This is a long overdue post. Back in September I visited Radzionków outside Katowice in southern Poland to record part of a programme for Our Daily Bread as the radio series is tentatively titled.
The contrast between Katowice and Krakow couldn’t have been starker. Katowice is an industrial maze of highways and tower blocks at the heart of the manufacturing and mining region of Silesia. Krakow is a graceful and elegant monument to Poland’s glorious past.
Having spent the day in and around the former I got on the train and headed East. The train was slow but should have been simple. It wasn’t. It was due to leave at 8.13 but almost fifteen minutes later there was no sign and no announcement and no one to ask what was going on. I rushed back to the ticket booth where they blithely informed me that though it said 8.13 on the ticket these days it ran at 8.35. Thanks. I rushed back. The train then took more than two hours to roll some 70km between the two cities. That’s cycling speed.
However the trip to Krakow was worth it. I was met at the station Katarzyna Zechenter, a lecturer in Polish Culture at University College London. A better guide I could not have wished for. We visited the university and the castle, we toured ancient streets and churches. Every building, every corner had a story attached to it. Katarzyna started by telling me how the bublik, a bread ring indigenous to Krakow is commonly seen as the ancestor of the bagel. It’s certainly a reminder that at its height the Polish state was a remarkably cosmopolitan and inclusive nation by the standards of its time. It makes the country’s contemporary near monoculturalism all the more shocking.
Poland leant towards Protestantism in the late 16th Century but the Jesuits reclaimed the country for Rome, and according to Katarzyna they did it with theatre and spectacle.
However they went about it the Jesuits certainly cemented Catholicism’s dominance in Poland and in later centuries that faith came to play a part in keeping the Poles’ sense of identity alive during the long years when their nation had ceased to be.
If you look at the churches of Krakow you’ll understand what Katarzyna means. British churches are plain; dour Puritanism saw to that. Poland’s churches are not. They dazzle. Sometimes, as in the case of St Mary’s basilica on the main Market Square, they overwhelm.
The interior of St Andrew’s Church is no less gaudy but its gaudiness is delicately if extravagantly 18th Century.
However I was in Poland first and foremost for bread so Katarzyna and I inevitably wanted to look inside a traditional bakery.
This one was in the old Jewish quarter not far from the castle, once the seat of Poland’s kings. I’d expected the owners, confronted with a couple of visitors wanting to have a look behind the scenes of a bakery in full production, to have politely said ‘sorry, not possible’. Instead we were welcomed in. The oven they use in the bakery is probably a century old. I have a feeling it was made in Britain.
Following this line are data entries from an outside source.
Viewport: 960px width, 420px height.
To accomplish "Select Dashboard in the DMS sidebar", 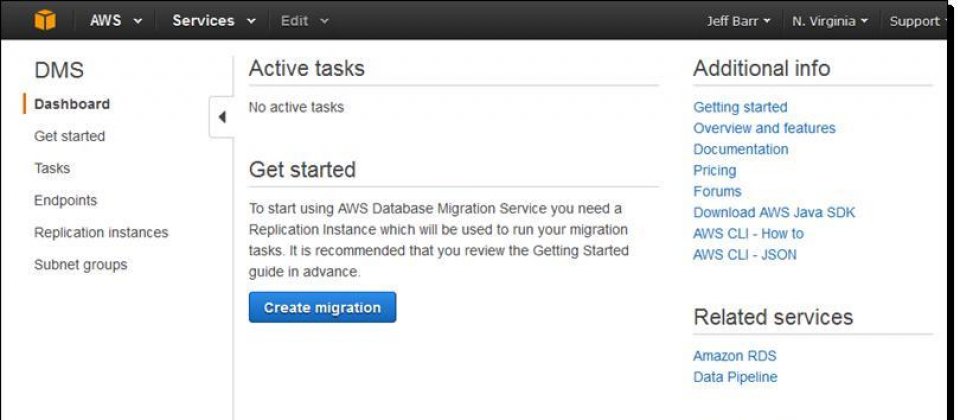I will pyautogui.click(x=72, y=104).
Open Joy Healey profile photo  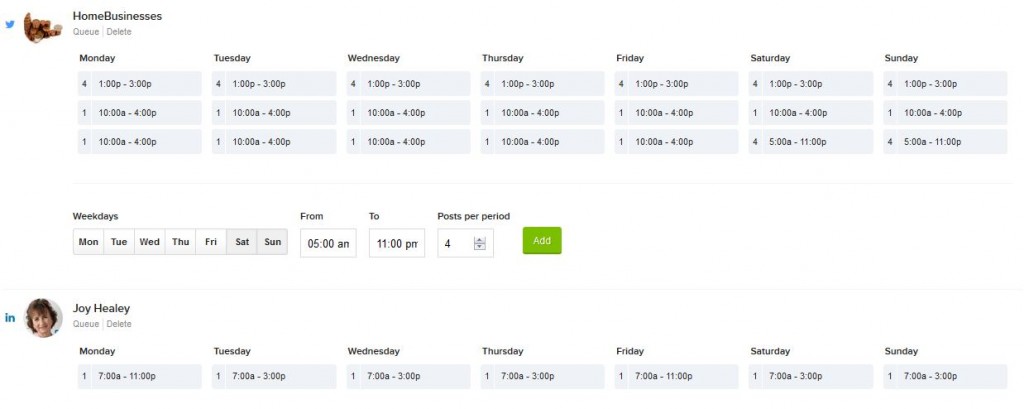(43, 318)
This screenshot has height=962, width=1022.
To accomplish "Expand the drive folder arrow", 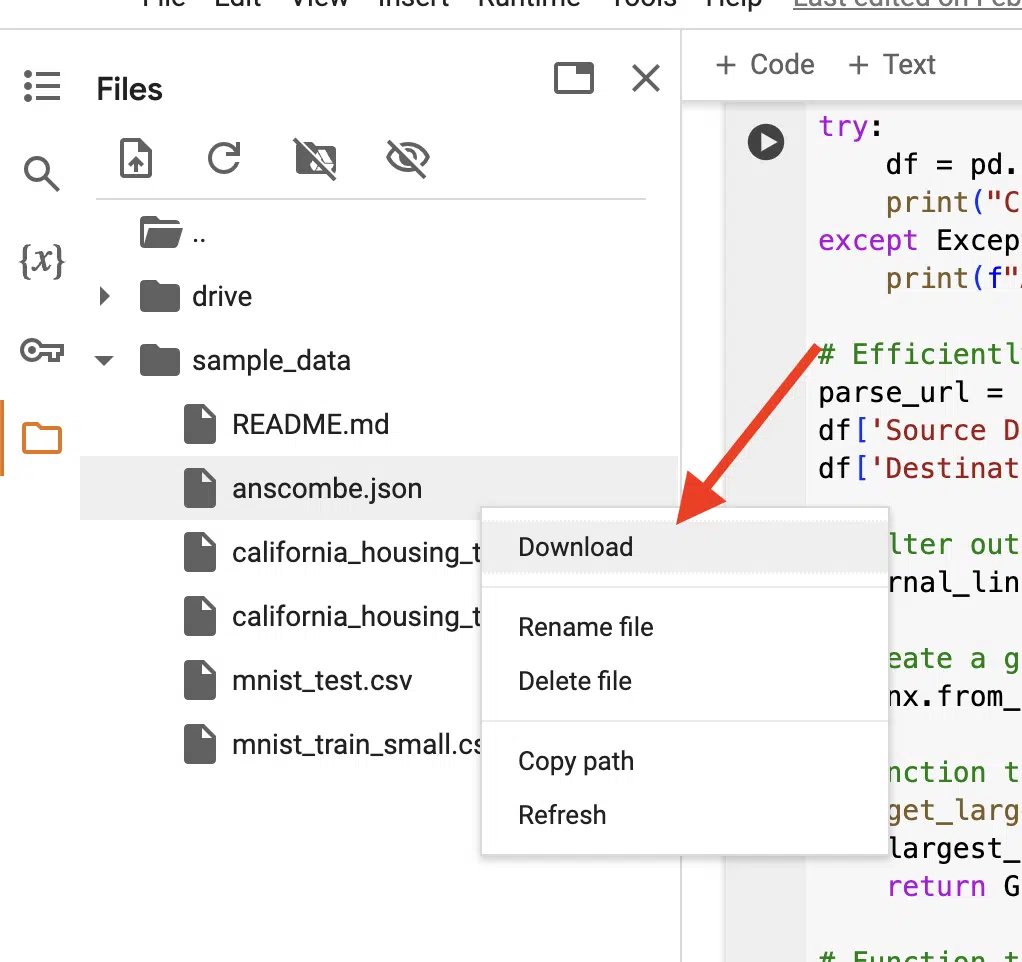I will coord(104,297).
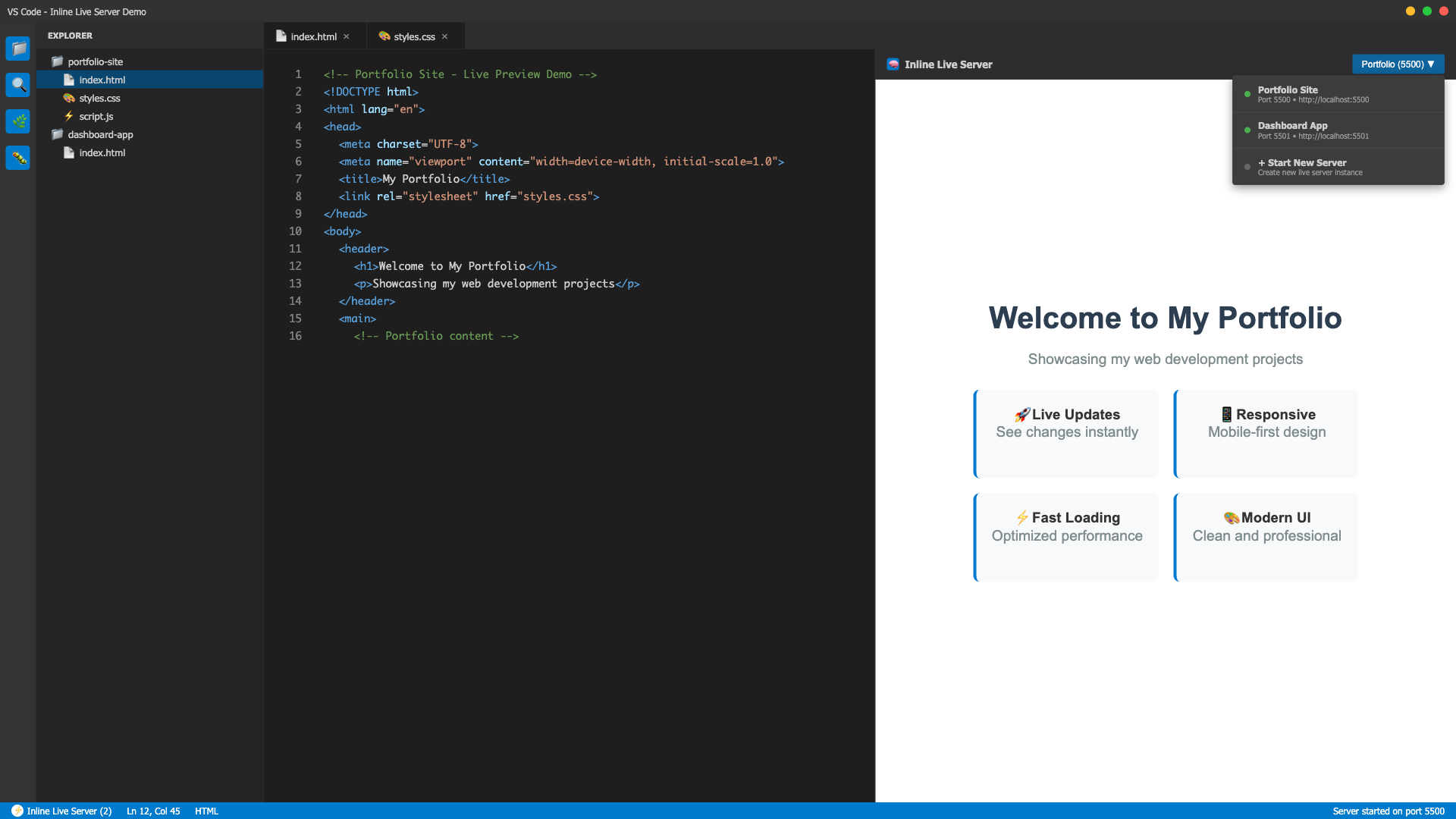1456x819 pixels.
Task: Switch to the styles.css tab
Action: (x=414, y=36)
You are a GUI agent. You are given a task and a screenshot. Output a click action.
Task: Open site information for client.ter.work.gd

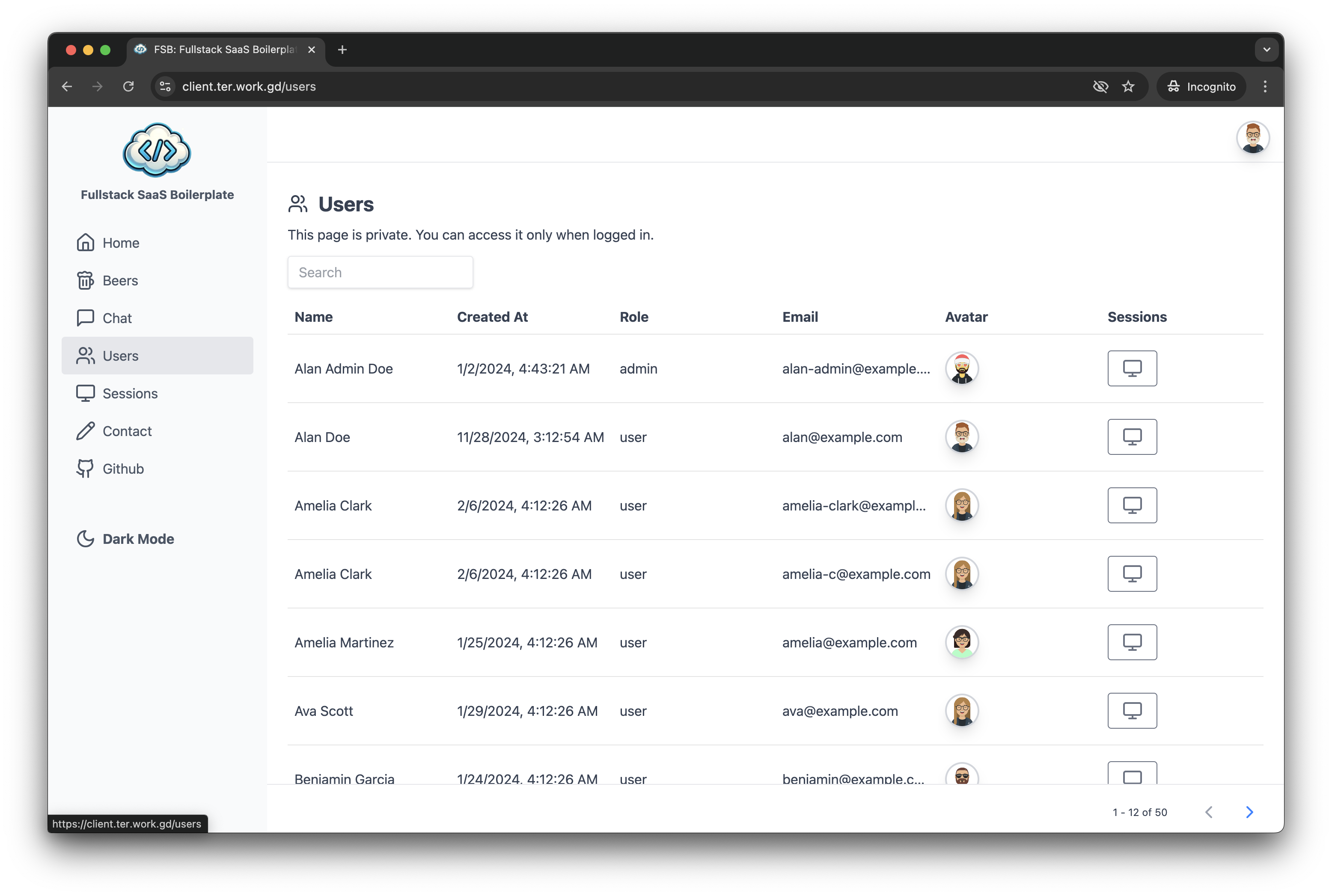click(165, 86)
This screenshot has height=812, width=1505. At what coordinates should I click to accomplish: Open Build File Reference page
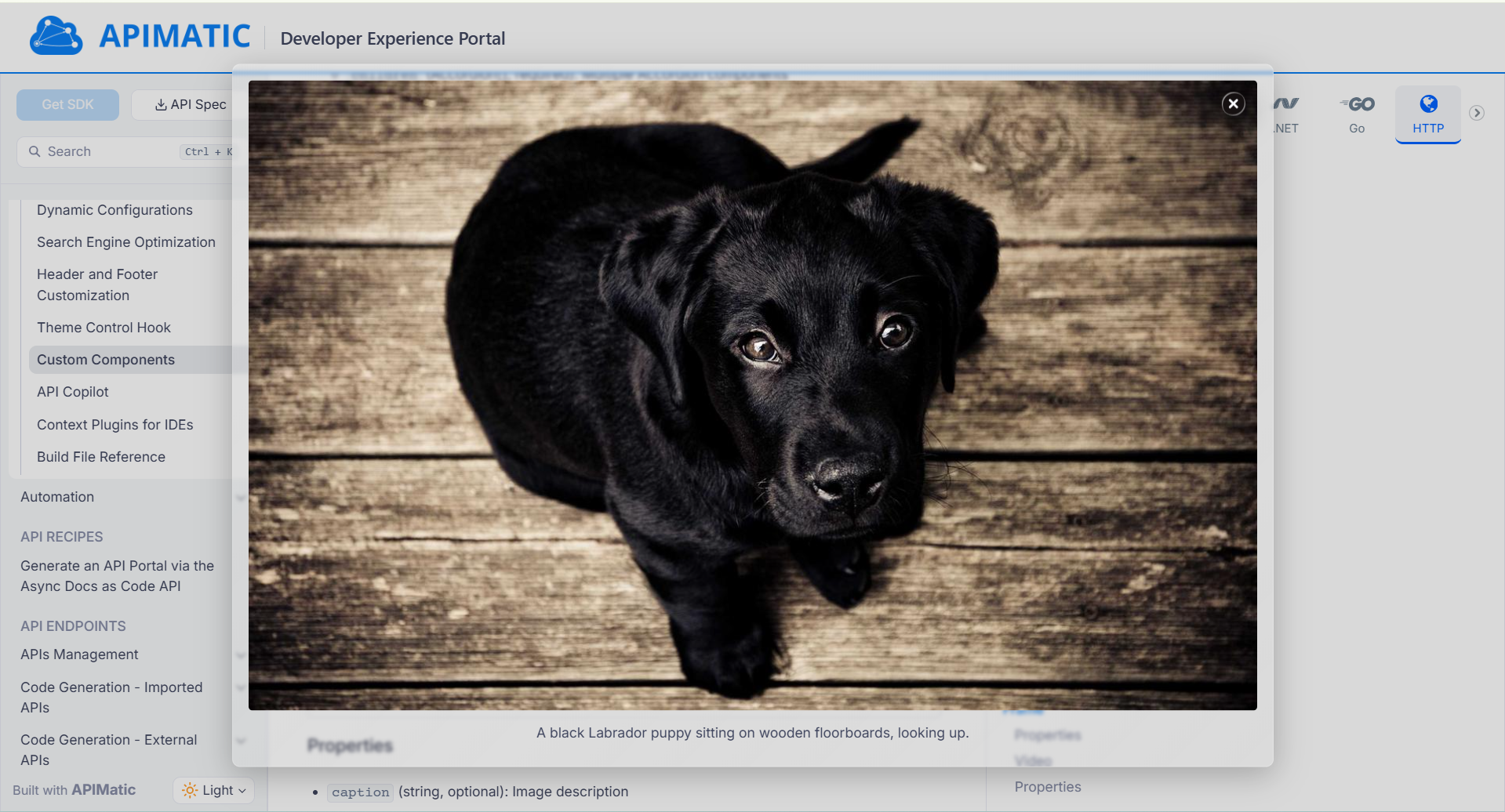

I really liked the pictures of the family on the wall in the shop. Just as with Michael’s bakery in Cologne there is a sense of family and history and continuity. That history in Krakow’s Jewish quarter is inevitably poignant, all the more so given that, as Katarzyna pointed out, the Jews were lured onto trains to the death camps with bread. Bread was in such short supply, they reasoned, that had the Germans intended them harm they wouldn’t have wasted bread on them.
Bread in Poland is becoming industrialised in the same way as it has in Britain. The traditional sourdough method is giving way to the Chorley Wood Bread Process which produces cheaper bread and quite possibly bread that stores longer but it doesn’t produce Polish bread. There is a rather sad irony to this as bread was, like Catholicism, something of a nationalist symbol during the 123 years to 1918 in which Poland ceased to exist.
My grasp of Polish history is tenuous to say the least. Growing up in England Poland barely features in the syllabus. Aside from Britain’s going to war over the invasion of Poland by Nazi Germany we learn nothing.
While Sir Francis Drake was storing up work for the NHS by bringing tobacco back to England and while the Cavaliers and Roundheads were arguing over hairstyles and how flouncy their collars should be, Poland, in the shape of the Polish-Lithuanian commonwealth stretched from the Baltic almost to the shores of the Black Sea. While Western and Central Europe were riven by religious wars Poland grew the grain that fed the continent and prospered.
The history of Poland can be written in bread. Through it you get a sense of the Poles defining characteristics; their stubbornness, determination and will to survive. I got that from almost everyone I spoke to in Poland. I just hope they’re as stubborn about preserving the small but worthwhile things that give their culture its identity and they are determined to build a more prosperous future for themselves.